_Source text:_
━━━

Made in 2015, Victoria only made it to the UK in 2016, via Netflix. The sheer ‘how?’ of this film nudges it into the top ten. Victoria is a Spanish waitress (Laia Costa) in Berlin who meets some charming bad boys at the end of a night out, and joins an afterparty that escalates into drama and crime. Director Sebastian Schipper shot the whole movie in one take in the Kreuzberg and Mitte neighbourhoods of Berlin, with dialogue mainly improvised from a 12-page outline. The budget afforded them three attempts, the last of which was used. Although the plot is implausible in parts – this woman makes some really bad choices – the sheer kinesis and tension that build with the camera never leaving Victoria’s side serve to sweep us along breathlessly for the ride. It’s a nice reminder of the rewards available to directors willing to take risks; what if the prop guns didn’t fire? What if the car stalled? What if an actor messed up 90 minutes in? Schipper, Costa and the crew navigated the minefield artfully, and to gripping dramatic effect.

9. Swiss Army Man

We might look back on this decade as peak unoriginality, what with the sequels, reboots, prequels and comic book saturation we face at the cinema. In this context it’s hard to make something truly original; harder still with the one of the most recognisable franchise-carrying faces of all time fronting it. Swiss Army Man made it look easy, though it was certainly divisive. Filmed in three weeks by first-time directors Daniel Scheinert and Daniel Kwan, the story was just too odd for some early audiences: Paul Dano’s suicidal castaway Hank finds a dead body, Manny (Daniel Radcliffe), whose magical powers he uses to find his way home. Those powers involve a lot of flatulence and dick jokes, but it’s not at all cheap; instead it’s an odd, charming, funny and uplifting buddy movie featuring Harry Potter’s dead erection. What’s not to love!

Swiss Army Man

8. Bone Tomahawk

It’s been six months and I still wake up thinking about this, a slow-burn western horror in which Sheriff Kurt Russell and foreman Patrick Wilson set out with a small posse to rescue the latter’s wife from cave-dwelling cannibals. The first 90 minutes of low-key dialogue and determined travelling just serve to wind up the tension, almost imperceptibly, to the point that when the arrows and tomahawks start to fly and the real horrors unfold, you couldn’t tear your eyes away even if you wanted to. And you may well want to, as this film contains ‘The Scene’, as a friend dubbed it – certainly the most memorable death I’ve seen in recent years. This was S. Craig Zahler’s first time in the director’s chair, a breathtaking debut made for just $1.8m. Be afraid, but do not miss it.

━━━

_Information provided:_
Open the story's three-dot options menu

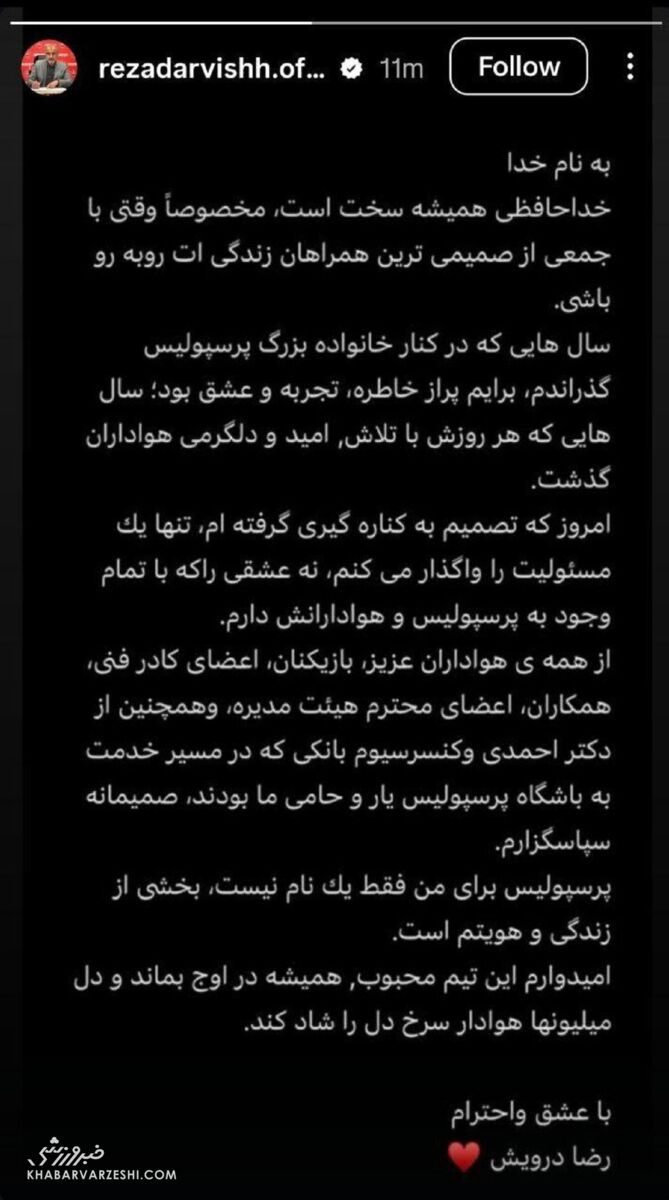(x=630, y=67)
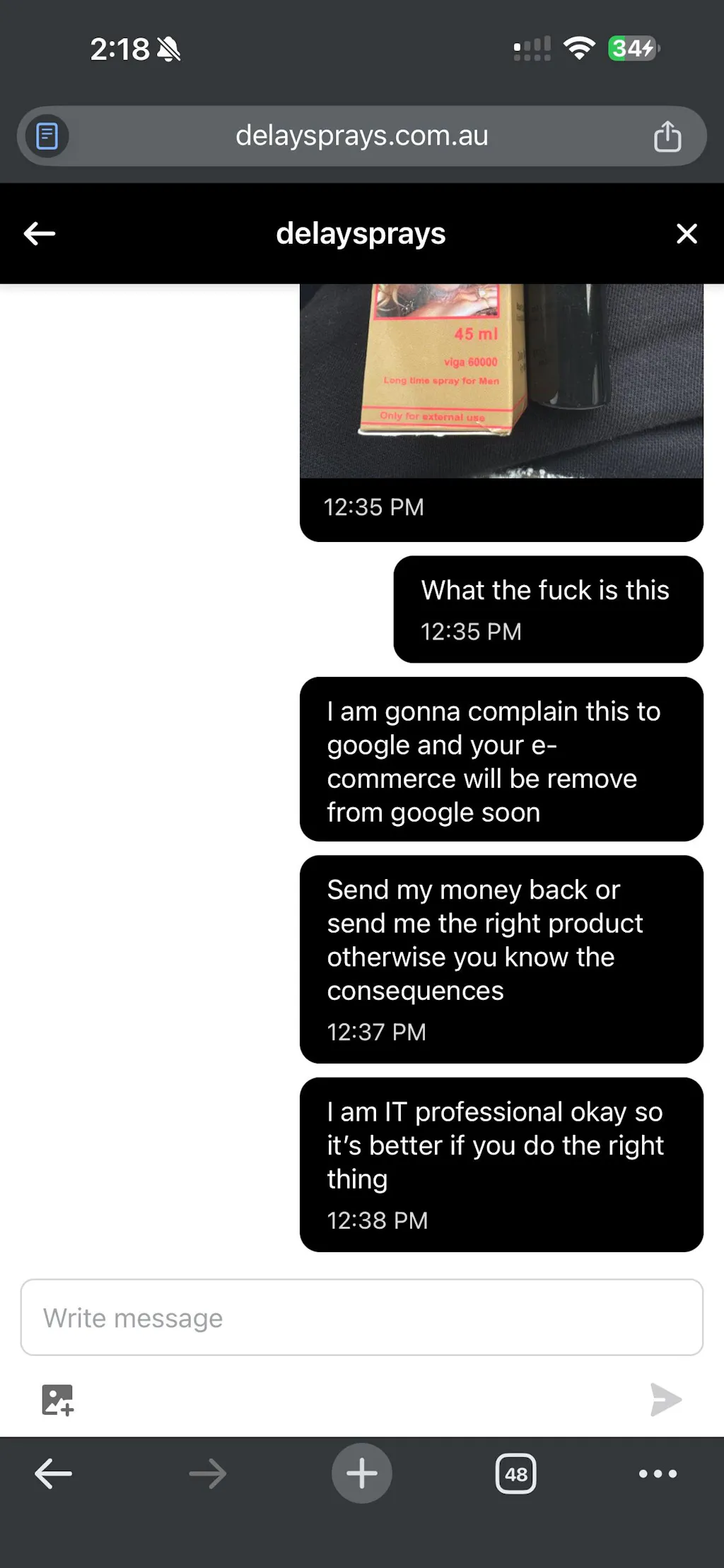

━━━

_Stated exercise 1:_ In the film list, how many attempts did the budget for Victoria allow?
_Stated exercise 2:_ Rewrite the part of the film list that opens with the words containing "9. Swiss Army" and closes with "not to love!", changing "castaway" to "survivor".
_Stated exercise 3:_ Carry the film list forward from the point where it stops.

_Result 1:_ Three attempts, and the last one was used.

_Result 2:_
9. Swiss Army Man

We might look back on this decade as peak unoriginality, what with the sequels, reboots, prequels and comic book saturation we face at the cinema. In this context it’s hard to make something truly original; harder still with the one of the most recognisable franchise-carrying faces of all time fronting it. Swiss Army Man made it look easy, though it was certainly divisive. Filmed in three weeks by first-time directors Daniel Scheinert and Daniel Kwan, the story was just too odd for some early audiences: Paul Dano’s suicidal survivor Hank finds a dead body, Manny (Daniel Radcliffe), whose magical powers he uses to find his way home. Those powers involve a lot of flatulence and dick jokes, but it’s not at all cheap; instead it’s an odd, charming, funny and uplifting buddy movie featuring Harry Potter’s dead erection. What’s not to love!

_Result 3:_
7. Divines

Uda Benyamina’s Divines was another pulsating debut in a year of fine work from first-time directors. Dounia (Oulaya Amamra, the director’s sister, outstanding in the lead role) and her best friend Maimouna (Deborah Lukumuena) hustle for money and status in the slums of Paris, and befriend a dangerous local drug dealer, Rebecca (Jisca Kalvanda), to ‘get rich or die trying’, as they put it. Dounia resolves to work her way up and make enough money to rescue herself and her mother from their circumstances, but her determination puts herself, as well as her friends and family, at risk. Benyamina won the Camera d’Or for the best first feature at Cannes, and it’s a pacy, intoxicating buddy movie for the most part. Stretches of the film are shot with mobile phones, and Snapchat even makes its French cinematic debut, making it feel like an authentic teens-eye view of banlieue life. However, Benyamina doesn’t shy away from delivering the emotional gut punches that elevate Divines above thematically similar, but less satisfying recent films like Girlhood.

A Bigger Splash

6. A Bigger Splash

I wonder if Ralph Fiennes’ Potter contract precluded him from taking roles like Harry, the obnoxious, nude-dancing record producer who runs away with A Bigger Splash. Luca Guadagnino directed this remake of Jacques Deray’s La Piscine, in which holidaying rock star Marianne (Tilda Swinton) and her partner Paul (Matthias Schoenaerts) have their seclusion shattered by a surprise visit from her ex, Harry (Fiennes) and his teenage daughter Penelope (Dakota Fanning). All four do their best to destabilise Marianne and Paul’s relationship, which isn’t as solid as it seems, with inevitable fireworks. Harry’s convulsive and repulsive dance to Emotional Rescue is a particular highlight, second only to that other Ralph Fiennes scene in terms of laughs this year. Guadagnino handles the psychodrama elegantly and confidently – we look forward to his forthcoming remake of demented Argento ballet classic Suspiria, also starring Swinton and Johnson.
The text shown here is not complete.